• Reading passage
************

On Mar 29, 7:18 pm, Roger Sparks wrote:
On Sat, 29 Mar 2008 12:45:48 -0700 (PDT)
Keith Dysart wrote:
On Mar 27, 2:06 am, Roger Sparks wrote:
Cecil Moore wrote:
Roger Sparks wrote:
You need to take a look at the spreadsheets.
Roger, in a nutshell, what is the bottom line?
The bottom line in a nutshell? I'll try.
First, I added a note to both spreadsheets indicating that zero degrees
is CURRENT zero degrees. This because the source turns out to be
reactive, with current peak 45 degrees from voltage peak.
http://www.fairpoint.net/~rsparks/Sm...Reflection.pdf
I was not able to discern the derivation of the various equations
though the data in the columns looked somewhat reasonable. Were
the equation really based on the opening paragraph statement of
100 Vrms, or is it scaled to a different source voltage. The sin
functions have an amplituted of 100, which suggests a source of
200 volts or Vrms of 141.4 volts.
I simplified and changed the phase for the equation in column C from '100sin(wt-90) + 100sin(wt-180)' to '100sin(wt+90) + 100sin(-wt)' so that the total voltage in column D better matches with the voltages from my formula in column G.

************

• Data listing
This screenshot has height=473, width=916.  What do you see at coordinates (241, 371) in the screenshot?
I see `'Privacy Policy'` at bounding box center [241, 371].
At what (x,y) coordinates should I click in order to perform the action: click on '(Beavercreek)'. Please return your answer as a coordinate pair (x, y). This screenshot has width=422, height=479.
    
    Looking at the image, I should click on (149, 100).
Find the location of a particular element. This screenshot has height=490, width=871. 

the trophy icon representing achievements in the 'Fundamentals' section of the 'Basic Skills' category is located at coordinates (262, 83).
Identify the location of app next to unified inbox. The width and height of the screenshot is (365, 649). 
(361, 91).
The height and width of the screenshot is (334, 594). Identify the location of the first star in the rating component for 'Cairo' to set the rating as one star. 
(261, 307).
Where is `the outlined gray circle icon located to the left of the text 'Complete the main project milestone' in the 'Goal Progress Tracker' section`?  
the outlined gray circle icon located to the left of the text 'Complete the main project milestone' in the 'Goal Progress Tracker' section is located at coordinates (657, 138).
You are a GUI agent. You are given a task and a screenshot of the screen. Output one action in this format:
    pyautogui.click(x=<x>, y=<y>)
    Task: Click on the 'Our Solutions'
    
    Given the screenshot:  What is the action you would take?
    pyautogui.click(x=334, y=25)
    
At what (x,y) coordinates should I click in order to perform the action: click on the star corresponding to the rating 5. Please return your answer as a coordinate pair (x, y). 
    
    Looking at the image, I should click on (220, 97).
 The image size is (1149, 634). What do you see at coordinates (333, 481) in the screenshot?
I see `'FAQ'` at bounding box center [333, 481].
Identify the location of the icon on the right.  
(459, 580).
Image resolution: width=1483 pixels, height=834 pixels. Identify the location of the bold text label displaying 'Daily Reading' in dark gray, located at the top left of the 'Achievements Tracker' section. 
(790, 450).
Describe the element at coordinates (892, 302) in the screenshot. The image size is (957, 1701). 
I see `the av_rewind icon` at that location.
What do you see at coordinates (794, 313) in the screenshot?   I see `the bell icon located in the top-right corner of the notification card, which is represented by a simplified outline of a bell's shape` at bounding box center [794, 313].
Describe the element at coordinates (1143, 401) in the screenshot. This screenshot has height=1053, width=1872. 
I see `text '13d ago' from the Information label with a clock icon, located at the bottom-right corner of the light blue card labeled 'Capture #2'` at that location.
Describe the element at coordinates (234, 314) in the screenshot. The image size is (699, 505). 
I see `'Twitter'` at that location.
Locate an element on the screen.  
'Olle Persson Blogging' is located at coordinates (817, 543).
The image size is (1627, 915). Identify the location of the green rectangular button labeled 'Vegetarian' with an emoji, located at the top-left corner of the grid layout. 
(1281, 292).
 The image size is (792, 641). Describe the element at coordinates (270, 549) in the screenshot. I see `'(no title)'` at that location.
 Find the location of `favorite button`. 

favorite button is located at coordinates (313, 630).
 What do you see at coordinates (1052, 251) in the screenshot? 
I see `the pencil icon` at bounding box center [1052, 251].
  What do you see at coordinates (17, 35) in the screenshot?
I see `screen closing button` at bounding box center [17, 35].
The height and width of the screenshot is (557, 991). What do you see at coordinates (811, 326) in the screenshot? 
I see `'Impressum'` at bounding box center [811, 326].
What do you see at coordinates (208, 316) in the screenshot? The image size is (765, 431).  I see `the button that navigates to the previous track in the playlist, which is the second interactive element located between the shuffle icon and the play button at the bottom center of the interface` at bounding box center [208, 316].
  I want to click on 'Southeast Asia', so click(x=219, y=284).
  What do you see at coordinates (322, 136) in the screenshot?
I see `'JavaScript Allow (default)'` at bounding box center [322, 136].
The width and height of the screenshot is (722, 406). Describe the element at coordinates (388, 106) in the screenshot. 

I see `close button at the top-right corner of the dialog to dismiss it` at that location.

************

• Goal 1
Summarize the spreadsheet thread in two sentences.
• Goal 2
Rewrite the records starting at the line containing "What do you see at coordinates (1052, 251)" and ending at the last line of the records, replacing "image size" with "resolution" and leaving everything else unchanged.

• Complete output 1
A note was added to both spreadsheets stating that zero degrees is current zero degrees, because the source turns out to be reactive, with current peak 45 degrees from voltage peak. One reply could not discern how the equations were derived, though the column data looked somewhat reasonable, and the equation in column C was changed so that the total voltage in column D better matches the formula in column G.

• Complete output 2
 What do you see at coordinates (1052, 251) in the screenshot? 
I see `the pencil icon` at bounding box center [1052, 251].
  What do you see at coordinates (17, 35) in the screenshot?
I see `screen closing button` at bounding box center [17, 35].
The height and width of the screenshot is (557, 991). What do you see at coordinates (811, 326) in the screenshot? 
I see `'Impressum'` at bounding box center [811, 326].
What do you see at coordinates (208, 316) in the screenshot? The resolution is (765, 431).  I see `the button that navigates to the previous track in the playlist, which is the second interactive element located between the shuffle icon and the play button at the bottom center of the interface` at bounding box center [208, 316].
  I want to click on 'Southeast Asia', so click(x=219, y=284).
  What do you see at coordinates (322, 136) in the screenshot?
I see `'JavaScript Allow (default)'` at bounding box center [322, 136].
The width and height of the screenshot is (722, 406). Describe the element at coordinates (388, 106) in the screenshot. 

I see `close button at the top-right corner of the dialog to dismiss it` at that location.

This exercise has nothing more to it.